The minimizer I am currently running is
sol = scipy.optimize.basinhopping(loss, x0, minimizer_kwargs={"method": "SLSQP"})
It does the job, but is too slow. As of current, the minimizer is making single 1D calls to the loss function. Based on observing the sample points, it seems, SLSQP is performing numerical differentiation, thus sampling 11 points for each 1 sample to calculate the gradient. Theoretically, it should be possible to implement this minimizer with vectorized function calls, requesting all 11 sample points from the loss function simultaneously.
I was hoping that there would be a vectorize
flag for SLSQP, but it does not seem to be the case, please correct me if I am wrong.
Note also that the loss function is far too complicated for analytic calculation of derivatives, so explicit Jacobian not an option.
Question: Does Scipy or any other minimization library for python support a global optimization strategies (such as basinhopping) with vectorized loss function and no available Jacobian?
Upvotes: 1
Views: 59
Reputation: 25220
Based on observing the sample points, it seems, SLSQP is performing numerical differentiation, thus sampling 11 points for each 1 sample to calculate the gradient. Theoretically, it should be possible to implement this minimizer with vectorized function calls, requesting all 11 sample points from the loss function simultaneously.
Yes, you can do that.
Here's an example. This implements a 2-point numerical differentiation approach, based on the code in scipy/optimize/_numdiff.py
. It's very similar to what SciPy is doing when you don't give it a Jacobian.
The code optimizes an eggholder function, which is intended to have lots of local minima to get stuck in.
The important code is inside loss_to_jac()
, which is responsible for converting the loss function into its Jacobian.
import scipy.optimize
import numpy as np
import functools
import time
import matplotlib.pyplot as plt
def eggholder(x):
# vectorized version of eggholder function, originally from
# scipy docs: https://docs.scipy.org/doc/scipy/reference/generated/scipy.optimize.shgo.html
return (-(x[..., 1] + 47) * np.sin(np.sqrt(abs(x[..., 0]/2 + (x[..., 1] + 47))))

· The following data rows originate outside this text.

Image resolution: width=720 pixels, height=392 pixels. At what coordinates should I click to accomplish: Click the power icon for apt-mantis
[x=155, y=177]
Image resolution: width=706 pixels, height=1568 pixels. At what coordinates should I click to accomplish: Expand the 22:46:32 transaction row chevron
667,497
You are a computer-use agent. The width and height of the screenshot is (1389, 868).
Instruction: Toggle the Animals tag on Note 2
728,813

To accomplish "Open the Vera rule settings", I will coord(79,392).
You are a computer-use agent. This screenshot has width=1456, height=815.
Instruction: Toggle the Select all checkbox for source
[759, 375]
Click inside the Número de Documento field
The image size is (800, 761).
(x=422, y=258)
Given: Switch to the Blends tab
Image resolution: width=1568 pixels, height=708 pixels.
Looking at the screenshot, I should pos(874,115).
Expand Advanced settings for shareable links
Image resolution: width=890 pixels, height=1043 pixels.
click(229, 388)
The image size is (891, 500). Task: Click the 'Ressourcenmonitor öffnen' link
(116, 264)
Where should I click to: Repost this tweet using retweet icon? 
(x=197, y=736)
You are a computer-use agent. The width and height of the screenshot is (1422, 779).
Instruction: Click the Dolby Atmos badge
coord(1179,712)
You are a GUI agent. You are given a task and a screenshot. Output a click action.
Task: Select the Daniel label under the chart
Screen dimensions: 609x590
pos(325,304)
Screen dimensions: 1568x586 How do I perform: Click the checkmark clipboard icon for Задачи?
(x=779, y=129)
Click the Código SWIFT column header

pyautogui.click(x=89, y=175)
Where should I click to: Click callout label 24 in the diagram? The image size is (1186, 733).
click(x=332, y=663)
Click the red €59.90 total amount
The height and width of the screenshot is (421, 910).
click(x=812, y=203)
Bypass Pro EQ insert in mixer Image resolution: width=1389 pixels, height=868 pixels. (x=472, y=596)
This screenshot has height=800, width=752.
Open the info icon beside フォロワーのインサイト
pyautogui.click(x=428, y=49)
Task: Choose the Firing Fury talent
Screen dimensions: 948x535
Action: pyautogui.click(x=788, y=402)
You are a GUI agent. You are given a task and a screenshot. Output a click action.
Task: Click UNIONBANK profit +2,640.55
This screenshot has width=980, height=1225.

-x[..., 0] * np.sin(np.sqrt(abs(x[..., 0] - (x[..., 1] + 47)))))
def plot_eggholder():
x = np.arange(-512, 513)
y = np.arange(-512, 513)
xgrid, ygrid = np.meshgrid(x, y)
xy = np.stack([xgrid, ygrid]).transpose(1, 2, 0)
fig = plt.figure(figsize=(8,6))
ax = fig.add_subplot(111, projection='3d')
ax.view_init(45, -45)
ax.plot_surface(xgrid, ygrid, eggholder(xy), cmap='terrain')
ax.set_xlabel('x')
ax.set_ylabel('y')
plt.show()
def loss_to_jac(func, N, eps=None):
if eps is None:
# Use square root of machine precision by default
eps = (np.finfo(float).eps) ** 0.5
array_index = np.arange(N)
def jac(x0, *args, **kwargs):
x0 = np.asarray(x0)
evaluated_points = np.zeros((N + 1, N))
evaluated_points += x0
abs_step = x0 * eps
# Avoid step of zero
dx = ((x0 + abs_step) - x0)
abs_step = np.where(dx == 0, eps, abs_step)
# Find actual dx after rounding error, and replacing zeros
dx = ((x0 + abs_step) - x0)
# Add absolute step to lower diagonal of evaluated_points
evaluated_points[1:][array_index, array_index] += abs_step
result = func(evaluated_points, *args, **kwargs)
f0 = result[0]
df = result[1:] - f0
J = df / dx
return J
return jac
def main():
plot_eggholder()
x0 = np.array([0, 0])
jac_from_loss = loss_to_jac(eggholder, len(x0))
for jac in [None, jac_from_loss]:
start = time.time()
print("Using jacobian:", jac)
result = scipy.optimize.basinhopping(
eggholder,
x0,
minimizer_kwargs=dict(
method="SLSQP",
jac=jac,
),
niter=1000
)
print(result)
print(f"Duration: {time.time() - start:.2f}")
print("\n" * 2)
if __name__ == "__main__":
main()
On my system, optimizing with a vectorized Jacobian is 40% faster. The exact speed will depend on how many dimensions you have, as eggholder is a 2-dimensional function, which requires fewer calls to numerically differentiate.
Upvotes: 1
Reputation: 3683
differential_evolution
is a global optimizer that does not require gradients. It has a vectorized
keyword to enable many function evaluations in a single call.
Alternatively, you could write a function that takes the Jacobian with scipy.differentiate.jacobian
, which calls the function at all required points at once, and pass that as the Jacobian callable. However, it is designed for accuracy, not speed, so you should probably set coarse tolerances
and low order
.
Upvotes: 2